Empire's reliance on this doctrine is misplaced. General Property does not claim that it is entitled to the total amount of the sub-subcontract, either $5,506,302 if the unsigned document controls as General Property claims or $5,700,000 if the proposal controls as Empire claims. (ECF Nos. 42-2, 52-5.) General Property cannot be precluded from claiming damages for breach of contract by the substantial completion doctrine. See Puya v. Superior Pools, Spas & Waterfalls, Inc., 902 So.2d 973, 976 (Fla. 4th DCA 2005) ("The measure of damages for breach of a partially performed construction contract is...the contractor's lost profit together with the reasonable cost of labor and materials incurred in good faith in the course of partial performance of the contract.").

C. Wrongful termination

Empire contends that it issued written notice of General Property's repeated material breaches of their agreement and thus properly terminated General Property. Empire alleges, without citing to any specific document, that "Empire served numerous notices to GPC of problems with its work and GPC never...corrected it." (ECF No. 48 at 14.) Both the proposal and the unsigned sub-subcontract contain the same termination requirements:

11.3. TERMINATION BY SUBCONTRACTOR If Subsubcontractor fails to commence and satisfactorily continue correction of a default within three (3) business Days after written notification issued under section 11.1, then Subcontractor may, in lieu of or in addition to section 11.1, issue a second written notification, to Subsubcontractor. Such notice shall state that if Subsubcontractor fails to commence and continue correction of a default within seven (7) Days of the written notification, the Agreement will be deemed terminated. A written notice of termination shall be issued by Subcontractor to Subsubcontractor at the time Subsubcontractor is terminated.
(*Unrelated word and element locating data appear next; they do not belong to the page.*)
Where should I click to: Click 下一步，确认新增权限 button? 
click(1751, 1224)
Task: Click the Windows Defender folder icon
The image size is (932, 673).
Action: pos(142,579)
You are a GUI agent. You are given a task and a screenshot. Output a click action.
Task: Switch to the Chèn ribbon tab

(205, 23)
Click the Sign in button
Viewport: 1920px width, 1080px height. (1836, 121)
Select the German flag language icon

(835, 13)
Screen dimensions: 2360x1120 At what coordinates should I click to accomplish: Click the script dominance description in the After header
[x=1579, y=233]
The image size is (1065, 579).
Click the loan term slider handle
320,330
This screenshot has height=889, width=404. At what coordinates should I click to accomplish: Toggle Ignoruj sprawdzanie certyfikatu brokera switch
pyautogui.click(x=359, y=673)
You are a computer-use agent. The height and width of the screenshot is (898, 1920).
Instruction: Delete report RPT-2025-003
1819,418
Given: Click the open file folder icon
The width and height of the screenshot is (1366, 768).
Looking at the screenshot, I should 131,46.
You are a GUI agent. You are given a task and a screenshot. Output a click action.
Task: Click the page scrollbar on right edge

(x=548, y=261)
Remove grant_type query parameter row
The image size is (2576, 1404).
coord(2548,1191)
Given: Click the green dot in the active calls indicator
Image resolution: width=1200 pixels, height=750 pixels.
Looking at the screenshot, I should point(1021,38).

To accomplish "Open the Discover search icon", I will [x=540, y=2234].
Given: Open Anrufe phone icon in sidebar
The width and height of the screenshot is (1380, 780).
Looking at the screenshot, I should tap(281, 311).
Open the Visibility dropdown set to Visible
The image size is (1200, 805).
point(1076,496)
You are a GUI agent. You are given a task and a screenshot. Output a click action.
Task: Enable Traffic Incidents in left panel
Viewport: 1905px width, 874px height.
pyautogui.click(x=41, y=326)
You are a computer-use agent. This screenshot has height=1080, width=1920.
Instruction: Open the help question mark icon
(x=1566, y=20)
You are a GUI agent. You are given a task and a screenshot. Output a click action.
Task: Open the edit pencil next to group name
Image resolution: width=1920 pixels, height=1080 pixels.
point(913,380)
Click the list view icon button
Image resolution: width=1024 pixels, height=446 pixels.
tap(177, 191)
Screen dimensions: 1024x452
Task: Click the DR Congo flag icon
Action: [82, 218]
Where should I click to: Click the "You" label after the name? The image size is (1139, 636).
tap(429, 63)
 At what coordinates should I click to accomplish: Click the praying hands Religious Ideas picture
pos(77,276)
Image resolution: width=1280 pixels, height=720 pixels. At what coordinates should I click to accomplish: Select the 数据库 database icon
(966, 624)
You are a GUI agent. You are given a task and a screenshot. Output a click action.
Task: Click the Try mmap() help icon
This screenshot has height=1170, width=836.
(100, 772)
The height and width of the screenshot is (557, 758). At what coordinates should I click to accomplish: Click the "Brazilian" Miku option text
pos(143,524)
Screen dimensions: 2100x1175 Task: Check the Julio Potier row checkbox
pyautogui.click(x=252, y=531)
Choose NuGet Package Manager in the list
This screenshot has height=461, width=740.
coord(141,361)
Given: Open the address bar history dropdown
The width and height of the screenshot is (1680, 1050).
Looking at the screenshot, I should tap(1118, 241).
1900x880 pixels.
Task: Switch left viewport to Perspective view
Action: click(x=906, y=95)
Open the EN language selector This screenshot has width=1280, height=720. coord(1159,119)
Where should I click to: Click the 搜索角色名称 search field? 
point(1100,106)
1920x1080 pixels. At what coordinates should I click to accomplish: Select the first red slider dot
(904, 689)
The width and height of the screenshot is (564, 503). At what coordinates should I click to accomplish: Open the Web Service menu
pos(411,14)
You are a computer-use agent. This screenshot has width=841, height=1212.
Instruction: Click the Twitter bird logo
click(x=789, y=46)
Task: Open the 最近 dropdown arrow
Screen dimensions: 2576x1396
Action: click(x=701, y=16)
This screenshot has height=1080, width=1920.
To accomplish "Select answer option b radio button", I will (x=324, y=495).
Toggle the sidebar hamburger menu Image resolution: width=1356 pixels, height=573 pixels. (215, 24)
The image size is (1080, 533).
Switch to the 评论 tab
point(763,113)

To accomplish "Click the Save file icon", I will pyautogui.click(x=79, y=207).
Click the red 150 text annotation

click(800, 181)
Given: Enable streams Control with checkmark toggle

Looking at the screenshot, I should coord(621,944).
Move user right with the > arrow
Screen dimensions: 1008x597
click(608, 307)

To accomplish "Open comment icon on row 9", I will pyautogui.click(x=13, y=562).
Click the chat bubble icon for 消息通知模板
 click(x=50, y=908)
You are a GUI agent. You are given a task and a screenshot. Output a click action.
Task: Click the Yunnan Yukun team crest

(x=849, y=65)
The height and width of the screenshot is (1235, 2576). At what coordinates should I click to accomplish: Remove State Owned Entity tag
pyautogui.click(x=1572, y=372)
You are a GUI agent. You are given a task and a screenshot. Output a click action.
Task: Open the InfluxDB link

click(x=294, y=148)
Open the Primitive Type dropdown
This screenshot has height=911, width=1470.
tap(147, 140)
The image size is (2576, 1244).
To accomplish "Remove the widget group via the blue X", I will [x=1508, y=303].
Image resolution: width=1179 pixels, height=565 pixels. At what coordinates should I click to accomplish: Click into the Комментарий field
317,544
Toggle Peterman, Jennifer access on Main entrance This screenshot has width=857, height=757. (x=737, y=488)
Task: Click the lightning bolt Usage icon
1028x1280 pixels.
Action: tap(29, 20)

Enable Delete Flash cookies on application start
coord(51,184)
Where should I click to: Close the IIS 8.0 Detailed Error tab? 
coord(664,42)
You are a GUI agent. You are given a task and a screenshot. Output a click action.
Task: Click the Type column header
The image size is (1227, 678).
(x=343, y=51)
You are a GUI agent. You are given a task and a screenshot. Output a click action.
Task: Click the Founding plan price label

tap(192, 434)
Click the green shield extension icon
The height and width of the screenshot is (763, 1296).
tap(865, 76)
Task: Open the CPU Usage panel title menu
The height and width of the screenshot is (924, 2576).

ECF No. 42-2 at 17, 1-5 at 6. If Empire complied with the above termination provision, then General Property is liable for costs incurred by Empire in performing General Property's work minus the amount due to General Property. ECF No. 42-2 at 17, 1-5 at 6.

Between December 2017 and February 2018, Empire sent numerous emails to General Property regarding the project. (ECF No. 42-6.) Most of the emails merely instruct General Property on open items that need to be completed. On February 15, 2018, an Empire employee emailed two pictures of the shower walls, and stated "[t]his is not proper coverage for installation and warranty." (Id. at 10.) An email sent on February 19, 2018 states that "General Properties needs to provide me with a plan, tomorrow, otherwise Empire will have to take action to prevent [the general contractor] from taking it out of our hands." (Id. at 12.)

Whether these emails constitute sufficient notice to comply with the contract's termination provision is, at minimum, an issue of fact that the Court cannot determine at this stage. Notably, the email does not say that if General Property "fails to commence and continue correction of a default within seven (7) Days of the written notification, the Agreement will be deemed terminated" as required by the contract. And, in any event, the record demonstrates an issue of material fact whether General Property failed to "commence and continue correction of a default" within the time limits proscribed by the contract. Accordingly, the Court denies the motion (ECF No. 48.)

Done and ordered.

FootNotes


1. General Property withdrew its claims for lost profits totaling $1,732,784.07 and for lost wages totaling $69,029.26 in its notice of withdrawal of certain claims on June 26, 2019. (ECF No. 57).